▶ **Exercise prompt**: Return the lines from the line containing "Task: Click the notification" through the last line of the material below, exactly as they appear and with no others.

▶ **Extracted entries**:
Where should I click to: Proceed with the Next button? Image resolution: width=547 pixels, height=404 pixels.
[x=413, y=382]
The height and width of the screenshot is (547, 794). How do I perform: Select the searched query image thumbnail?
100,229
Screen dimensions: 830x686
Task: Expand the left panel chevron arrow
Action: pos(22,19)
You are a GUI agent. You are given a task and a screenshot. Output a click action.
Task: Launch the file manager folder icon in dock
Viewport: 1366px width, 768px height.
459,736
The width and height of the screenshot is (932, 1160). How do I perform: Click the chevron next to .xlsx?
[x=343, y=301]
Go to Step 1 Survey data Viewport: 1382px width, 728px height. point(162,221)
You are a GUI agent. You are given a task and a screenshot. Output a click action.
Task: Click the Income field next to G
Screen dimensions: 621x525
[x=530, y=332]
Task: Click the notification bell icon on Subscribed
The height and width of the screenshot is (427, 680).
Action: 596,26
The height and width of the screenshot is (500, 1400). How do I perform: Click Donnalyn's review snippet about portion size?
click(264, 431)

▶ **Answer to this problem**:
Task: Click the notification bell icon on Subscribed
The height and width of the screenshot is (427, 680).
Action: 596,26
The height and width of the screenshot is (500, 1400). How do I perform: Click Donnalyn's review snippet about portion size?
click(264, 431)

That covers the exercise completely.